Shankar AH, Genton B, Baisor M, et al. The influence of zinc supplementation on morbidity due to Plasmodium falciparum: a randomized trial in preschool children in Papua New Guinea. Am J Trop Med Hyg 2000; 62: 663–69.

A trial in Papua New Guinea reported that zinc supplementation significantly reduced the frequency of clinic visits for malaria associated with P falciparum and noted greatest effectiveness of zinc in ill children with high-density parasitemia. Zinc supplementation resulted in a 38% (95% CI 3–60, P _ 0.037) reduction in Plasmodium falciparum health center-based episodes, defined as parasitemia > 9200 parasites/µl with axial temperature > 37.5C or reported fever. Episodes accompanied by any parasitemia were also reduced by 38% (95% CI 5–60, P = 0.028), and episodes with parasitemia > 100,000/µl were reduced by 69% (95% CI 25–87, P = 0.009).

Bates CJ, Evans PH, Dardenne M, et al. A trial of zinc supplementation in young rural Gambian children. Br J Nutr 1993; 69: 243–55.

An earlier study in the Gambia had also reported a non-significant reduction in malaria clinic visits in the zinc-supplemented group compared with the placebo group (p=0·07).10

Kikafunda JK, Walker AF, Allan EF, Tumwine JK. Effect of zinc supplementation on growth and body composition of Ugandan preschool children: a randomized, controlled, intervention trial. Am J Clin Nutr 1998; 68: 1261–66.

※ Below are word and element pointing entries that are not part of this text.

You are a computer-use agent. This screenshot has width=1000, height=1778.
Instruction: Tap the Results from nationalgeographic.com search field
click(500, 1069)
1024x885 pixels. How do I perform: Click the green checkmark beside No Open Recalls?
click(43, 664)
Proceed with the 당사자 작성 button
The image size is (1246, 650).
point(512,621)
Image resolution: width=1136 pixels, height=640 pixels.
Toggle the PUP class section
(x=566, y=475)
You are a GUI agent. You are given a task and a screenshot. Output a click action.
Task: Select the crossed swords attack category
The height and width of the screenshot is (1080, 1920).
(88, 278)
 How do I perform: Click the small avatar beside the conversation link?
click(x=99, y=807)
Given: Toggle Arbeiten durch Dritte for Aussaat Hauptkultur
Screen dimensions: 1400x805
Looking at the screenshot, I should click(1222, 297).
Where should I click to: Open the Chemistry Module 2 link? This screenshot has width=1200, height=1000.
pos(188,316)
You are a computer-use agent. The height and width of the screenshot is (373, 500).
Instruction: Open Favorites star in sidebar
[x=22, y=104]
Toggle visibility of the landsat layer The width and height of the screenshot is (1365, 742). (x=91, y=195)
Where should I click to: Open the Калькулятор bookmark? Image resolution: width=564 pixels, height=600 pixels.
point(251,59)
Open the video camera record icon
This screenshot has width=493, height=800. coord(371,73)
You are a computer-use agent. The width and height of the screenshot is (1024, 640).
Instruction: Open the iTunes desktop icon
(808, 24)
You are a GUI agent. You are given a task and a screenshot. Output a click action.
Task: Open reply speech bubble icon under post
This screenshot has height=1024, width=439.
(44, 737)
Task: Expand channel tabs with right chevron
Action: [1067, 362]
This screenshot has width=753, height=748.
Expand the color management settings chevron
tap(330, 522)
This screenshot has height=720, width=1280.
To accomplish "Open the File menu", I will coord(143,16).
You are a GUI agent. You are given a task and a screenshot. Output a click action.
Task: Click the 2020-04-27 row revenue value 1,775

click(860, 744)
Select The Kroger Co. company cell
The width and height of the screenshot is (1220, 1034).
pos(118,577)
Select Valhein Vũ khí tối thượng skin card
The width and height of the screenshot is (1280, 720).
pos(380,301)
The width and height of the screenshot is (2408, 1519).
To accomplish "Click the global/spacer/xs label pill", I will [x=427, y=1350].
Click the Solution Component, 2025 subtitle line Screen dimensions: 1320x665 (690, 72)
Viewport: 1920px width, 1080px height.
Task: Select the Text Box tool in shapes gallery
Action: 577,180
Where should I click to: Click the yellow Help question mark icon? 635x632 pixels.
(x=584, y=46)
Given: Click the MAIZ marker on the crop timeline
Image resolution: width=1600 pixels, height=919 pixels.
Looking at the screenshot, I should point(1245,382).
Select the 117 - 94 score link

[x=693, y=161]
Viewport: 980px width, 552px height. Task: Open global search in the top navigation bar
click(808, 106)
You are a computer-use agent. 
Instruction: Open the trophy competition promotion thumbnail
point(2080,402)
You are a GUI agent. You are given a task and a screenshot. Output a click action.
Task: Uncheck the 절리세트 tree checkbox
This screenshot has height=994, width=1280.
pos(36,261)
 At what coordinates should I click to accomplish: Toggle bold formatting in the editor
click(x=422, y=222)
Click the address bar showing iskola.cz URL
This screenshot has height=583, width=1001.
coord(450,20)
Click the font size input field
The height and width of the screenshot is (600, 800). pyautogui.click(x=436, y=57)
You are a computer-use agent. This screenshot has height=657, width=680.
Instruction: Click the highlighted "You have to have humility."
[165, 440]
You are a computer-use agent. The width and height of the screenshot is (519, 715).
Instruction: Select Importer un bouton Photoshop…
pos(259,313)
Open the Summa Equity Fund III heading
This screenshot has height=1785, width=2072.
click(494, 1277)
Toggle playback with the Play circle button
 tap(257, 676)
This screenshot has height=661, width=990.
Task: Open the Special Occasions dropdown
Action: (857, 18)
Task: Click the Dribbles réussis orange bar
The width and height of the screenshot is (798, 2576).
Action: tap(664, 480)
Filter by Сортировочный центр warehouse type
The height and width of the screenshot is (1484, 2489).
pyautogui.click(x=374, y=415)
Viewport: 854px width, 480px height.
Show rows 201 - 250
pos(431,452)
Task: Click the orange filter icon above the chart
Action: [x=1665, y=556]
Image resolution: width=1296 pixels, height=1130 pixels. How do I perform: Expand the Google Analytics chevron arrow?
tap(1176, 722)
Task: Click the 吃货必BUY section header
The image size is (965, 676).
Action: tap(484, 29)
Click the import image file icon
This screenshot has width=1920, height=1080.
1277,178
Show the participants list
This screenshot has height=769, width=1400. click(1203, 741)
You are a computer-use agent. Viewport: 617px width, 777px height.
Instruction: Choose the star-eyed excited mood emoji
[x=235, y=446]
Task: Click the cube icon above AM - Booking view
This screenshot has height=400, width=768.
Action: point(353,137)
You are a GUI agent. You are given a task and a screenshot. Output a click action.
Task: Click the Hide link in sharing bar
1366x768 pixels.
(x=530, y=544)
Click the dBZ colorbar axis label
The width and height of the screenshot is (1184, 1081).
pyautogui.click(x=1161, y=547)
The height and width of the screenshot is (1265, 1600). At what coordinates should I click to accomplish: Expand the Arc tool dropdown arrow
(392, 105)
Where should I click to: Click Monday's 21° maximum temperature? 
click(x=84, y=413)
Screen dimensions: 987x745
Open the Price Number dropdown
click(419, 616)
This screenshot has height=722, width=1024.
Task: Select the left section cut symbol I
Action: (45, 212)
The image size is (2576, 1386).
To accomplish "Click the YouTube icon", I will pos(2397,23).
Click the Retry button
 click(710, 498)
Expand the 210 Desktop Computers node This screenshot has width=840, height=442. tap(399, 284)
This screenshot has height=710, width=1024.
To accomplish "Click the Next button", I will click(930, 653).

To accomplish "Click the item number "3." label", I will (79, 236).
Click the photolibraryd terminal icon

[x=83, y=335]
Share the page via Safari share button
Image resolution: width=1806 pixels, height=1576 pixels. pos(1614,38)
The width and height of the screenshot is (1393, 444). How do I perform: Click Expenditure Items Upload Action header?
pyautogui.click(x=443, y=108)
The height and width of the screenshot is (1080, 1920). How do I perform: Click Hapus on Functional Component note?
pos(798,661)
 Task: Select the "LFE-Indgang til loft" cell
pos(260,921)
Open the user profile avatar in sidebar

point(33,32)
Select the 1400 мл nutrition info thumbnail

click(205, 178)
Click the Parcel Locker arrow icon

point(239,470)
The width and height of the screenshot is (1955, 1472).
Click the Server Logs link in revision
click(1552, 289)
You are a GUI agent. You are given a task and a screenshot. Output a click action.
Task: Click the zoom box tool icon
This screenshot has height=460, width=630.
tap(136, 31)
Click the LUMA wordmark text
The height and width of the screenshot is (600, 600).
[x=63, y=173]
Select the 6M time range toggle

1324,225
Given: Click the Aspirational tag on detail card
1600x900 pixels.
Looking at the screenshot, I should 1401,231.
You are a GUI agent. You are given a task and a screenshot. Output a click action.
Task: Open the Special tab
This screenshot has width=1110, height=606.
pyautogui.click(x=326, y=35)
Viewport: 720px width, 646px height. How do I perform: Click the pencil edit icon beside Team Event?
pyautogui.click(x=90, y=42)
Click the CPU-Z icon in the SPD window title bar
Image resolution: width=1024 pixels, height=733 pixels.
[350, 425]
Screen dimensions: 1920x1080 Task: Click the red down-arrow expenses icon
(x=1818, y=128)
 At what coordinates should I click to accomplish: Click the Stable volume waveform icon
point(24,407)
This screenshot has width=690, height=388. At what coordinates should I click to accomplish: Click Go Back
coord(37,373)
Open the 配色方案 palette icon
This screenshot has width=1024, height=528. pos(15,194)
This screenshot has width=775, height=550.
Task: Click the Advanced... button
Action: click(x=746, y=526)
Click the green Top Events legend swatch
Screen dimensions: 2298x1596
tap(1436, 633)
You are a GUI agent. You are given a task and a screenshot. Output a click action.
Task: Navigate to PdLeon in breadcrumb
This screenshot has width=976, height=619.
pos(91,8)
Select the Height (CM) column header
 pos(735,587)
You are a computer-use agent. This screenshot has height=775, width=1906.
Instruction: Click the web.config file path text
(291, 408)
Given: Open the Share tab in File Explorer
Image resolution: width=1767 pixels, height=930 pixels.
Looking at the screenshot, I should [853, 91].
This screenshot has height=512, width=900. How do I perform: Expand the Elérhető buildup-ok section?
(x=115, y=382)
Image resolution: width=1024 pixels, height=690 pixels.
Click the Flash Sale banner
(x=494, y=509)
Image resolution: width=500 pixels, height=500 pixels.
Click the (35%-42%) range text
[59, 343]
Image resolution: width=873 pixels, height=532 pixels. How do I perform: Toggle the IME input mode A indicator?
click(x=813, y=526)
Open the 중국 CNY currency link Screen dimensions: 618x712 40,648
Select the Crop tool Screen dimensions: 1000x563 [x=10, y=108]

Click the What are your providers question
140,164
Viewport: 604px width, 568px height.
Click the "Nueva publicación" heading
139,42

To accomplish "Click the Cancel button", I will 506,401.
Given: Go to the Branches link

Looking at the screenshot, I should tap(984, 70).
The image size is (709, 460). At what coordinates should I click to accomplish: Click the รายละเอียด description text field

In Uganda, zinc-supplemented children had nonsignificantly fewer infections (82% of which were malaria) than children given placebo.21

Muller O, Becher H, Van Zweeden AB, et al. Effect of zinc supplementation on malaria and other causes of morbidity in west African children: randomised double blind placebo controlled trial.

BMJ 2001; 322: 1567.

In Burkina Faso, zinc supplementation had no effect on childhood malaria morbidity diagnosed at home visits. Although there was no effect on malaria morbidity, a 59% lower relative mortality in the zinc group was seen, and zinc supplementation was significantly associated with a reduced prevalence of diarrhea (0.87, 0.79 to 0.95).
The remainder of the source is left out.